--- Information ---

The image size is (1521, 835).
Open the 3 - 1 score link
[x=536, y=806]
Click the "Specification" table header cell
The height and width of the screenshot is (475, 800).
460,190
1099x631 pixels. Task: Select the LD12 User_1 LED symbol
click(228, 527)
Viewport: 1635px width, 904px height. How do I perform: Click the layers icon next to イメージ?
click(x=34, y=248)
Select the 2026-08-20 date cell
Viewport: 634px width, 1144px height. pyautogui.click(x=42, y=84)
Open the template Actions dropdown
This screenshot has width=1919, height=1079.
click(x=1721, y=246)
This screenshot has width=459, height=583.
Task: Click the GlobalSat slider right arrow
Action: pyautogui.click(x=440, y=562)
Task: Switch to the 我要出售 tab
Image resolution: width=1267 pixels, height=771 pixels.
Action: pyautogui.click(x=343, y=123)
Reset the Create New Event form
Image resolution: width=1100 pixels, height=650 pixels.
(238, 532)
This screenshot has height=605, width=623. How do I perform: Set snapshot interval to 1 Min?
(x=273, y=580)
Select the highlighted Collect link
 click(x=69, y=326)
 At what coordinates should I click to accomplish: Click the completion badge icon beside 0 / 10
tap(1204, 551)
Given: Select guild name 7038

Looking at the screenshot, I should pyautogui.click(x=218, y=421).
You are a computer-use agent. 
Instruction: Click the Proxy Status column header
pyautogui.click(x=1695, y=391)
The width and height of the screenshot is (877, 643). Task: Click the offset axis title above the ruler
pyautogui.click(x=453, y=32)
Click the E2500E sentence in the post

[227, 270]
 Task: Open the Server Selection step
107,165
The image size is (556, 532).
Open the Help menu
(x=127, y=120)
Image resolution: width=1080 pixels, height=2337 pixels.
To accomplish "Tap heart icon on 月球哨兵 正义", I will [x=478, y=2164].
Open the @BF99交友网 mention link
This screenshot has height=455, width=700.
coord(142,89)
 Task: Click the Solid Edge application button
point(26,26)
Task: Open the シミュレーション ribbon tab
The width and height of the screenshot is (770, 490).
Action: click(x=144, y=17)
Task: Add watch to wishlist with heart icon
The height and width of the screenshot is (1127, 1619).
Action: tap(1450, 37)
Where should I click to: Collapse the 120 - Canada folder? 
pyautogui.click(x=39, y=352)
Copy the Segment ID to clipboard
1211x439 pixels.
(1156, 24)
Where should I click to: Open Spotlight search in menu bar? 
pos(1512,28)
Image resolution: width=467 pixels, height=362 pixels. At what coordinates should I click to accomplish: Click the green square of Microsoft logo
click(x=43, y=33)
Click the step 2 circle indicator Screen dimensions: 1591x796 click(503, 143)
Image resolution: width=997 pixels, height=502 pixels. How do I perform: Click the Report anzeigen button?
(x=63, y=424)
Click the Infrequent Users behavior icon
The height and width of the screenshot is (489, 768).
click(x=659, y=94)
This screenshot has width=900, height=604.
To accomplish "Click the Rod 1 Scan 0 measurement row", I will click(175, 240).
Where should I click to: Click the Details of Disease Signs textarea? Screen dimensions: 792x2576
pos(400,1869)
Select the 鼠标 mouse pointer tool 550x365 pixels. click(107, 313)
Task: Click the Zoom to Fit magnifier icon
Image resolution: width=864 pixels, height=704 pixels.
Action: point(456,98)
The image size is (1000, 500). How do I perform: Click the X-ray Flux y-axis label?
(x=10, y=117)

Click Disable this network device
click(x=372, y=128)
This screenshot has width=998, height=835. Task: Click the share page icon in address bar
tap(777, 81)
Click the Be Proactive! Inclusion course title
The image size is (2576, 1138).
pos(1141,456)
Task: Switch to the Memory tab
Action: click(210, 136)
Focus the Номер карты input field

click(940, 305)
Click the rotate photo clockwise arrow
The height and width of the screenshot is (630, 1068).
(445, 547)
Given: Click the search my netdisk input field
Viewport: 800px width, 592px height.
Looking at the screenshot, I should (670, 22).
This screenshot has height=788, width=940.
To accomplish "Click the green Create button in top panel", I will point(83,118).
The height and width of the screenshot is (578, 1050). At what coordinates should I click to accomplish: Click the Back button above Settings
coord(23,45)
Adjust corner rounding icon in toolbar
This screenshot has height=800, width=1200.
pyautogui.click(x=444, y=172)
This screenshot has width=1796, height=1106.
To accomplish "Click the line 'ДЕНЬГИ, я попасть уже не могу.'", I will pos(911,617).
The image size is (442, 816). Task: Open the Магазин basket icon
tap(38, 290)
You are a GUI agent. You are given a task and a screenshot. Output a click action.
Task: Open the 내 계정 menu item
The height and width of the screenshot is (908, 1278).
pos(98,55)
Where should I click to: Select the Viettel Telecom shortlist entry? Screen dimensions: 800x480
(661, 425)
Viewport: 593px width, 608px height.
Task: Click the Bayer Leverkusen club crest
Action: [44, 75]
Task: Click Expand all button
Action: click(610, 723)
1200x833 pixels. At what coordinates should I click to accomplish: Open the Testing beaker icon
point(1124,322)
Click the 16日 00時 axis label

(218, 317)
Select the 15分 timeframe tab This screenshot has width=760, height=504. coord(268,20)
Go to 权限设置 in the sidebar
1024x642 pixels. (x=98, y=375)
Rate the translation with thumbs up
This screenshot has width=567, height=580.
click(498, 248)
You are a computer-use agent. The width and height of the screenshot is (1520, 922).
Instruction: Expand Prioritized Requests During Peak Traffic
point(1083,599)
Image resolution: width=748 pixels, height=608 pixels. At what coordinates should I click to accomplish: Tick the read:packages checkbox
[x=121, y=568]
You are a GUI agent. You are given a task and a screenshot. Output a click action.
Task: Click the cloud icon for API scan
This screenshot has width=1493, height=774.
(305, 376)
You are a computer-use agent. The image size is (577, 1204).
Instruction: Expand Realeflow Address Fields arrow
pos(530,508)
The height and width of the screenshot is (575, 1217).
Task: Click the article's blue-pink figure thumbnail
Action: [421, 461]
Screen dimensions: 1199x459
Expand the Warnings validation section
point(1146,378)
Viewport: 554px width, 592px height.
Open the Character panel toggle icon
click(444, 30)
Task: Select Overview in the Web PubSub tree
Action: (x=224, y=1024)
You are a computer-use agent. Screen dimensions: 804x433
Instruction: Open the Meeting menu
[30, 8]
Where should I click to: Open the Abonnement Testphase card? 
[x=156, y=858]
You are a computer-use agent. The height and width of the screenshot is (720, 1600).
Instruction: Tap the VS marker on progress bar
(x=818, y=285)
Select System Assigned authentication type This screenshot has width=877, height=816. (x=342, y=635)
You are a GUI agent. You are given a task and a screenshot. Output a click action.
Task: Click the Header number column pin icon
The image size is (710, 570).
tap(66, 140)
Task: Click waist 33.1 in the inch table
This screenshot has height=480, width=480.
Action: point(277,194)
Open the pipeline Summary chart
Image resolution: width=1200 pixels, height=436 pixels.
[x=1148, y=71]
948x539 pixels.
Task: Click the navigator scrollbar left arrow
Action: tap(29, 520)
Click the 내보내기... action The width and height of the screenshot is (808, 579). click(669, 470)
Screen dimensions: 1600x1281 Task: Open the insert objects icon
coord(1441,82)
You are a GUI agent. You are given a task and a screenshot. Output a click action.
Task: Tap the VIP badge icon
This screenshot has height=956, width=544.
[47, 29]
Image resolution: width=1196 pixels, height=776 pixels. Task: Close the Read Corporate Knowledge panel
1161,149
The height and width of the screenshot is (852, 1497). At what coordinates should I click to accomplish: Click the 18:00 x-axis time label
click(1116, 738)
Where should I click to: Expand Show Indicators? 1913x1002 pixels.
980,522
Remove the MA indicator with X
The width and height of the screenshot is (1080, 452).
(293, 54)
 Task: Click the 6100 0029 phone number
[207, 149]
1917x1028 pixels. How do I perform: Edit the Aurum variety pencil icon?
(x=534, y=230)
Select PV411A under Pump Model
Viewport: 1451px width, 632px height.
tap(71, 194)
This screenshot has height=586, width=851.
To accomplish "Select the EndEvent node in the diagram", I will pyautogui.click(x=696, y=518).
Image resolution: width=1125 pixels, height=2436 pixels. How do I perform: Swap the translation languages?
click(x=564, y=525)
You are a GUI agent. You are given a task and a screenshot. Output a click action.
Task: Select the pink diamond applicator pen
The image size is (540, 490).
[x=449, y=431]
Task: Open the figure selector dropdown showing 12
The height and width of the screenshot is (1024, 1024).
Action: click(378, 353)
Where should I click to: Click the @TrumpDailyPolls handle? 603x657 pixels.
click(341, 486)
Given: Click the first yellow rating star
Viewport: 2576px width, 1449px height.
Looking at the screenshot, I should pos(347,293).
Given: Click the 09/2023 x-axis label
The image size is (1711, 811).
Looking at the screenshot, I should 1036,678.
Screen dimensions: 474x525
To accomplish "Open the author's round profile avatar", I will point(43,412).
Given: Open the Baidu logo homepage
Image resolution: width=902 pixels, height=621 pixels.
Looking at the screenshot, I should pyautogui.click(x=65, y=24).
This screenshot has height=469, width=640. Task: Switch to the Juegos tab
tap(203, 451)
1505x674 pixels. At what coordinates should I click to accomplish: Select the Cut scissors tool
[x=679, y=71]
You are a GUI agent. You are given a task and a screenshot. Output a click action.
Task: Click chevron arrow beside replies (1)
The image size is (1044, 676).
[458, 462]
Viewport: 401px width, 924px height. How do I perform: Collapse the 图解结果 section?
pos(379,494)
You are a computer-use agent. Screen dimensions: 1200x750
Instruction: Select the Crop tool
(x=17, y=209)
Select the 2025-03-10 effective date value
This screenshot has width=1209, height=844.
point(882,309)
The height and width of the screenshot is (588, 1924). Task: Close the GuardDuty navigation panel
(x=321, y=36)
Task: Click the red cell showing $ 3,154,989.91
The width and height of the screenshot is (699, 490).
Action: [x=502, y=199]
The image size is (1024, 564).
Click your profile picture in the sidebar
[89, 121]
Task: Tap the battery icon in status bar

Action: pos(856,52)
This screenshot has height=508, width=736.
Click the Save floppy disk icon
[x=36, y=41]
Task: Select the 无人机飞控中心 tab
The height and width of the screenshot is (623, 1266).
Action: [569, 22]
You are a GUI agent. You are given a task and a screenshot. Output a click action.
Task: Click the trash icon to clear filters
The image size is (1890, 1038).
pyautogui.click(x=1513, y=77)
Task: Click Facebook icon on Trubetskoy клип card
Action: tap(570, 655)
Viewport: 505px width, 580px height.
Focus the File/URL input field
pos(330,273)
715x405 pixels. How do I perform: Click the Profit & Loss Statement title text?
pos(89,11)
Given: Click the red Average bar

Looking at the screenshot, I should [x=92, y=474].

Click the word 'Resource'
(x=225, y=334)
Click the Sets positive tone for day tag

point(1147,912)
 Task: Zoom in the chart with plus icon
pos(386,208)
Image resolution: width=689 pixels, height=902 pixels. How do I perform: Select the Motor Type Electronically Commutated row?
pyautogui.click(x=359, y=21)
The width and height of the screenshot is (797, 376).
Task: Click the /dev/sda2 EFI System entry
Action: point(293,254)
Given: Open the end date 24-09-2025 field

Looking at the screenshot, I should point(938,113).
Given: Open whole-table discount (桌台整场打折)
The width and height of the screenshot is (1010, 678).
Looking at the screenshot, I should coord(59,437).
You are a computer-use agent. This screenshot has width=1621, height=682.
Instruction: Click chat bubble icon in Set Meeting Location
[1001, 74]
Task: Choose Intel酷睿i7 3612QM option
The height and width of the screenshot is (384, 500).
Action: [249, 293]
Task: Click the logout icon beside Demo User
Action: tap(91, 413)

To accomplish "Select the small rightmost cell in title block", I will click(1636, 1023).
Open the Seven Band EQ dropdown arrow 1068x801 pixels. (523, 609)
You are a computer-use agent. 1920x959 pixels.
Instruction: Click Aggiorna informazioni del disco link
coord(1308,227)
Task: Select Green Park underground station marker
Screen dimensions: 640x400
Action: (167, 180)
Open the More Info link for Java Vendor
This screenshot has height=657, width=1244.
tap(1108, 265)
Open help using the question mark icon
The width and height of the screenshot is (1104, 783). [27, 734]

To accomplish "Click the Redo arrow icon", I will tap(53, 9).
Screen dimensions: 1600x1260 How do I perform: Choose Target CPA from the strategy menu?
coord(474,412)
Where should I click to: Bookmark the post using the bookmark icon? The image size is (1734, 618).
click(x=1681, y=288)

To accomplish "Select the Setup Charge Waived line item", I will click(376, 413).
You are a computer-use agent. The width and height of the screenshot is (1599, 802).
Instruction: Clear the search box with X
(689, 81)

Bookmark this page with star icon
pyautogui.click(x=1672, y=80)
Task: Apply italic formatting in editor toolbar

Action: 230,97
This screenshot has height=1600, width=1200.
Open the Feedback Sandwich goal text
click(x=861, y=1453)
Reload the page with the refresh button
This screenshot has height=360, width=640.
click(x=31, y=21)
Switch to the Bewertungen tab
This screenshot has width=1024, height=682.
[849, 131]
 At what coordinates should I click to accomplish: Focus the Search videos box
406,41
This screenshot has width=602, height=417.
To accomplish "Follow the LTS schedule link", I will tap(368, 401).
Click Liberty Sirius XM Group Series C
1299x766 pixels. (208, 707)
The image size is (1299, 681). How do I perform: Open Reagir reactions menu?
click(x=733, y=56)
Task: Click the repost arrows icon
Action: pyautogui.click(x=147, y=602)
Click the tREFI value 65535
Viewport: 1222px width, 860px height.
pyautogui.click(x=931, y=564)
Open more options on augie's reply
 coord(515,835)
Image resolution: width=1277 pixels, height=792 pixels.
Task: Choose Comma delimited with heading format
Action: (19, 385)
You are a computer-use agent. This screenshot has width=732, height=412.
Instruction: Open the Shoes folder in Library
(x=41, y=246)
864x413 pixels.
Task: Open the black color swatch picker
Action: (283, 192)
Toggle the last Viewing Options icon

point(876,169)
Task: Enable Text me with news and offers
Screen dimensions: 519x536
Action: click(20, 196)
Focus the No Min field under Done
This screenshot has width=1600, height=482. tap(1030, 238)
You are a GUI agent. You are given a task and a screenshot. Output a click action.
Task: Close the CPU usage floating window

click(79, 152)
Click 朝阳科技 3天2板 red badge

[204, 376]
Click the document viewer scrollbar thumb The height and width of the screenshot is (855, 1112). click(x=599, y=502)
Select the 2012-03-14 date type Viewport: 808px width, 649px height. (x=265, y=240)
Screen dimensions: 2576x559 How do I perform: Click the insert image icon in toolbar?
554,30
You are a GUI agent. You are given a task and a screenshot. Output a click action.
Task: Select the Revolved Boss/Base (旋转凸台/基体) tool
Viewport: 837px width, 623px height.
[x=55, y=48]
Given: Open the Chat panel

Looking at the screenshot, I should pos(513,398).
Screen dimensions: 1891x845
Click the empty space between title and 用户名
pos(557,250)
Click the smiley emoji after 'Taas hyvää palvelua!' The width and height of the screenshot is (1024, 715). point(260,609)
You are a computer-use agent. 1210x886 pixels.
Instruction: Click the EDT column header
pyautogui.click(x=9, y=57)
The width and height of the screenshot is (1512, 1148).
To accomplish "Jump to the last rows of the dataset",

---

→ Aim of the exercise: Going down the listing above, begin printing at the line with "This screenshot has height=800, width=1200." and finish with the line with "Task: Open the 내 계정 menu item", exactly as they appear.

→ Solved problem:
This screenshot has height=800, width=1200.
pyautogui.click(x=444, y=172)
This screenshot has width=1796, height=1106.
To accomplish "Click the line 'ДЕНЬГИ, я попасть уже не могу.'", I will pos(911,617).
The image size is (442, 816). Task: Open the Магазин basket icon
tap(38, 290)
You are a GUI agent. You are given a task and a screenshot. Output a click action.
Task: Open the 내 계정 menu item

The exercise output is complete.